All three generations of male and female pups born to animals treated with 0.5% (43, 43 and 49 g for F1, F2 and F3 males and 41, 42 and 46 g for females) or 1.0% (36, 36 and 38 g for F1, F2 and F3 males and 34, 35 and 37 g for females weighed significantly less than controls on Day 21 (47, 49 and 54 g for F1, F2 and F3 males and 45, 46 and 51 g for females, respectively). No milk was found in the abdomens on lactation day 4 in control F2 pups, 7 F2 pups in the 0.1% dose group, 18 F2 pups and 1 F3 pup in the 0.5% dose group, and 10 F2 pups and 17 F3 pups in the 1.0% dose groups.

Reproductive indices: There was no effect of treatment on the total number of pups (ranged from 326 for F3 treated with

0.1% to 416 for F1 control) or litters [ranged from 25 for F3 treated with 0.1% to 30 for four other groups (F1 control,

0.1 and 1.0% F1 and 1.0% F2)], litter size (ranged from 5.9 for F1 males treated with 1.0% to 7.2 for female F2 control)

or sex ratio (ranged from 47.2 for F2/1.0% to 51.5 for F2/0.5%).

Perinatal pup survival across the three generations was 99% for controls and ranged from 96% (for F3 generation of animals treated with 1.0%; significantly different from control of 99%) to 100% for the treated groups.
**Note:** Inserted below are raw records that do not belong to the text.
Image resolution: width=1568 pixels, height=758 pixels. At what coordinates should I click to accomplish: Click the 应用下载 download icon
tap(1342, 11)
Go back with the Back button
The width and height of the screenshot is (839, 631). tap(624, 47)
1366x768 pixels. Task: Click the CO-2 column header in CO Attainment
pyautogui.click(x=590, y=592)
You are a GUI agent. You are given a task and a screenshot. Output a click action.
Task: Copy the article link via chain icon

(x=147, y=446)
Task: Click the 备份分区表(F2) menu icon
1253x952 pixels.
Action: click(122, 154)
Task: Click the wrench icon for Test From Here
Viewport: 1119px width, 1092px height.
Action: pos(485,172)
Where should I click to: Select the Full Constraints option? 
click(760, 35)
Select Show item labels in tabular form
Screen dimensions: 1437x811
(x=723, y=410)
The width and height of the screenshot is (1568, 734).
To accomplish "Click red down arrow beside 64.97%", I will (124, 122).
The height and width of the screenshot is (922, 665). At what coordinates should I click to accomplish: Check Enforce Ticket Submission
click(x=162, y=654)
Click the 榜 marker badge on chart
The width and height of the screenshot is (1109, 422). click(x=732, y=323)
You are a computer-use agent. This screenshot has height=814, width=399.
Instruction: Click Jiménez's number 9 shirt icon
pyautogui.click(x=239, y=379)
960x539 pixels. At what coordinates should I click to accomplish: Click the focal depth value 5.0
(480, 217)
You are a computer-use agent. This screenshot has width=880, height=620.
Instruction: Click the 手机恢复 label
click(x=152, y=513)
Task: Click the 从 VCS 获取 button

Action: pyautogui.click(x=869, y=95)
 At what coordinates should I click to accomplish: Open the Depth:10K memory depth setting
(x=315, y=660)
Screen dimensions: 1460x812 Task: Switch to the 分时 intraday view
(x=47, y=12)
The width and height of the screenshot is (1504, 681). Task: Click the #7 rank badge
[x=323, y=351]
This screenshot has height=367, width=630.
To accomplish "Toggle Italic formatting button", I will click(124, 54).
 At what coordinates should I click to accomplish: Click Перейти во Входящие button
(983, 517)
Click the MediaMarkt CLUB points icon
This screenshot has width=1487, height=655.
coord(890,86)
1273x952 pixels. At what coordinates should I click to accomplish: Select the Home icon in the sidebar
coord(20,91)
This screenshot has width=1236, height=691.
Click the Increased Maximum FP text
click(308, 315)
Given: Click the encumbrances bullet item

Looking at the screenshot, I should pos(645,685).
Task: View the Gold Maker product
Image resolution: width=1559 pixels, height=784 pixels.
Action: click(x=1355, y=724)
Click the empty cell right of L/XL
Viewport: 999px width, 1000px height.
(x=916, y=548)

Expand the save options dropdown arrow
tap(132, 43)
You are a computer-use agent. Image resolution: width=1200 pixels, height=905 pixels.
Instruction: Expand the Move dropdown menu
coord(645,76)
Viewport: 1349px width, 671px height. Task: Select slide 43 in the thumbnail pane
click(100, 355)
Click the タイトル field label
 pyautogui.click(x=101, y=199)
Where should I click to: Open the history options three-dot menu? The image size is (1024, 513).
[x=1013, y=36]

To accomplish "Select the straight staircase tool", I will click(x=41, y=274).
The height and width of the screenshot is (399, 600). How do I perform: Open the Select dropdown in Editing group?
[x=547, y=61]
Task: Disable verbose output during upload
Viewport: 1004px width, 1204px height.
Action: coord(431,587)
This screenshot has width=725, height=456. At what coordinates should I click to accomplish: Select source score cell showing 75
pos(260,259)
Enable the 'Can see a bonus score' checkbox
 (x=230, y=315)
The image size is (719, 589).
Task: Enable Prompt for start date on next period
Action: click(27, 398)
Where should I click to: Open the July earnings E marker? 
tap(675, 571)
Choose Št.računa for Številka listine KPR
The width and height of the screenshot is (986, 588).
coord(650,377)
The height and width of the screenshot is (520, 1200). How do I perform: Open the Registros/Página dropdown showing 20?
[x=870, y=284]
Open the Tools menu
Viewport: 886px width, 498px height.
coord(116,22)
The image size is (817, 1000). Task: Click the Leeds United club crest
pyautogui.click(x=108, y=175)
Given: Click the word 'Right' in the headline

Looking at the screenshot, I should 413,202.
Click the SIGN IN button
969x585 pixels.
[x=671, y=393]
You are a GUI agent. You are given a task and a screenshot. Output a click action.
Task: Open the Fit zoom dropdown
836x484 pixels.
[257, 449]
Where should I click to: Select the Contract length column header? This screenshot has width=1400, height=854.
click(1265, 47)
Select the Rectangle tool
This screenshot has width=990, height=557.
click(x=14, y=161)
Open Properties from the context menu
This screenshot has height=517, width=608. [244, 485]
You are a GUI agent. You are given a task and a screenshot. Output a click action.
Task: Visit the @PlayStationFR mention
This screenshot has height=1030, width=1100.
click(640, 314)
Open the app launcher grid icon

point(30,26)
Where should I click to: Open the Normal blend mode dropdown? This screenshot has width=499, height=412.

The pup survivability ranged from 95-100% for controls, from 98-100% for low- and mid-dose groups and from 91-99% for the high dose group (no effect of treatment). There were no treatment related mortality and antemortem or microscopic observations in any animals examined (F0, F1 and F2 adults and F3 weanlings).

The NOAEL for effect on lactation and pup weight on Day 21 were defined at 0.1 % of DSS on diet.

DSS at 0.5 and 1.0% affected lactation. Reduced body weights in animals receiving 0.5 or 1.0% did not interfere with growth and development or normal reproductive performance.